St Kilda: The very effort just to get there can be an epic adventure!

IT is for many the single most evocative place on earth, with a mystique that is difficult to understand…until you go there.
This wild and untamed outpost was once home to as many as 180 hardy souls who endured its hardships in the heaving North Atlantic 115 miles west of the Scottish mainland.
St Kilda’s sad story – a monumental tale of human endeavour – is as tragic as any. It was on August 29, 1930 that the dwindling population was evacuated when life became unviable.
These days it is mostly visited by ornithologists wanting to witness the great, raucous colonies of seabirds; diving parties who have heard of its stunning underwater attractions; curious cruise ship passengers or National Trust for Scotland volunteers.
For most, it’s the getting there that sets the greatest challenge.
And, sometimes even that is not so easy.
The 41-mile journey across from the Outer Hebrides could certainly be described as character-forming.
We ended up caught in a Force 8 gale and had to turn back and seek shelter as the MV Cuma, although a 67-footer and built to withstand big seas as a fisheries research vessel, was tossed about like a rubber duck in a Hotpoint front loader.
The hardier passengers, still fresh-faced and with stomach still intact, boasted it was enjoyable – like going through a car wash on a bucking bronco simulator. Ha!
I had a different impression: Imagine being on one of those leaping carousel horses which was somehow still going up and down but connected instead to a fairground waltzer, then that combination turned into crazy contraption that took us for a ride on the rails of a roller coaster – all at the same time.
Squeamish didn’t come anywhere close to describing how I felt as skipper Murdo Macdonald finally delivered his human cargo into the semi-stillness of Village Bay.

**Given material:**
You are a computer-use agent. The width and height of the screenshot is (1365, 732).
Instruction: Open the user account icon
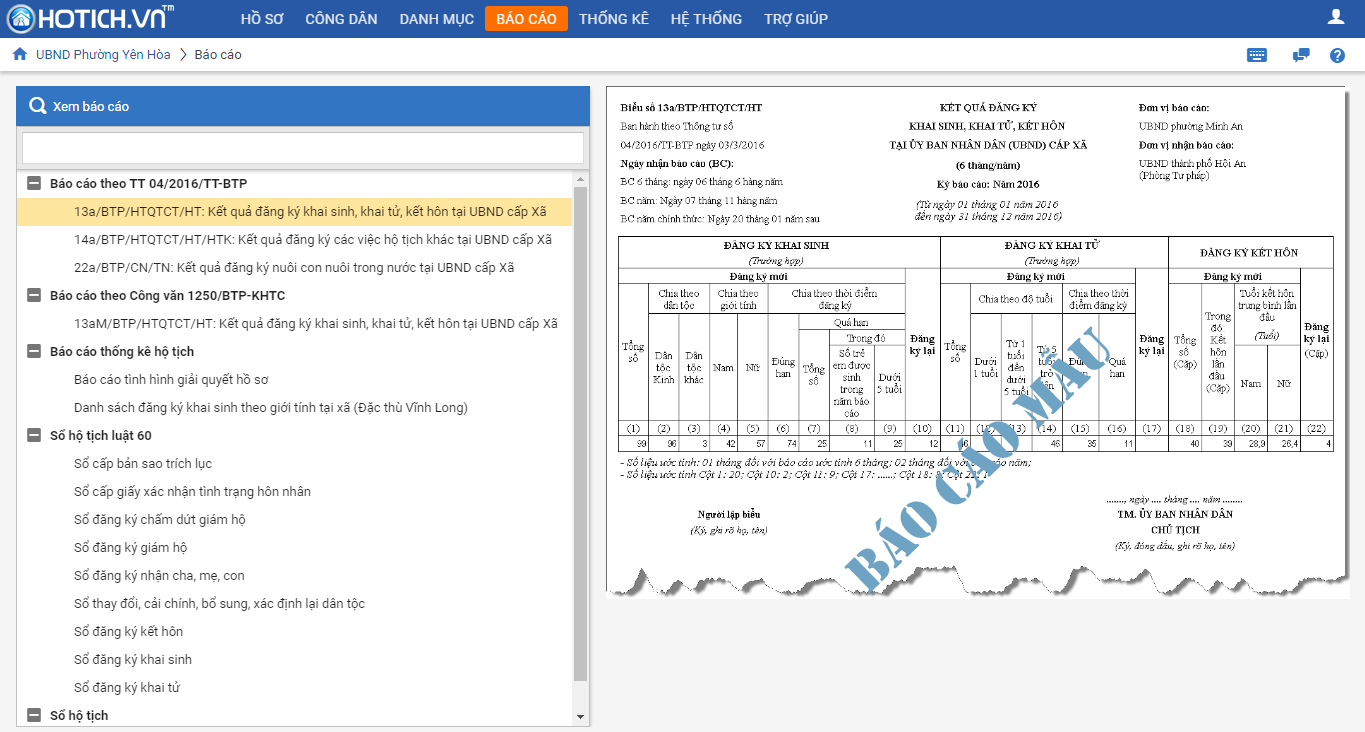(1336, 17)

**Exercise instructions:**
• a. Repeat the St Kilda article word for word from "IT is for many" to "the Scottish mainland.".
• b. According to the St Kilda article, on what date was the island's remaining population evacuated?
The listing comes from a different source than the St Kilda article.

**Written answers:**
• a.
IT is for many the single most evocative place on earth, with a mystique that is difficult to understand…until you go there.
This wild and untamed outpost was once home to as many as 180 hardy souls who endured its hardships in the heaving North Atlantic 115 miles west of the Scottish mainland.

• b. August 29, 1930